- _Problem to solve_: Rewrite every one of the lines below, keeping each text as it is, and shift both coordinates in each answer up by 53.

- _Raw records_:
>> begin

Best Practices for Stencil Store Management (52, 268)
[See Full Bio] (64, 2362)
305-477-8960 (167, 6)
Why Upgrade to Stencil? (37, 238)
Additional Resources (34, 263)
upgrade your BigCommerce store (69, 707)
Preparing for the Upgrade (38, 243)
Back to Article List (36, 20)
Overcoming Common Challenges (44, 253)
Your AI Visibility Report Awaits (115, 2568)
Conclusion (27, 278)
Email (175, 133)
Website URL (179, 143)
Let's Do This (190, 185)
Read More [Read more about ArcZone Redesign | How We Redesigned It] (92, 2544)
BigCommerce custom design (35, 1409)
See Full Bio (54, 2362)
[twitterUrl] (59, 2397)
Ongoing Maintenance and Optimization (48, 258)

>> end

- _Task answer_:
Best Practices for Stencil Store Management (105, 321)
[See Full Bio] (117, 2415)
305-477-8960 (220, 59)
Why Upgrade to Stencil? (90, 291)
Additional Resources (87, 316)
upgrade your BigCommerce store (122, 760)
Preparing for the Upgrade (91, 296)
Back to Article List (89, 73)
Overcoming Common Challenges (97, 306)
Your AI Visibility Report Awaits (168, 2621)
Conclusion (80, 331)
Email (228, 186)
Website URL (232, 196)
Let's Do This (243, 238)
Read More [Read more about ArcZone Redesign | How We Redesigned It] (145, 2597)
BigCommerce custom design (88, 1462)
See Full Bio (107, 2415)
[twitterUrl] (112, 2450)
Ongoing Maintenance and Optimization (101, 311)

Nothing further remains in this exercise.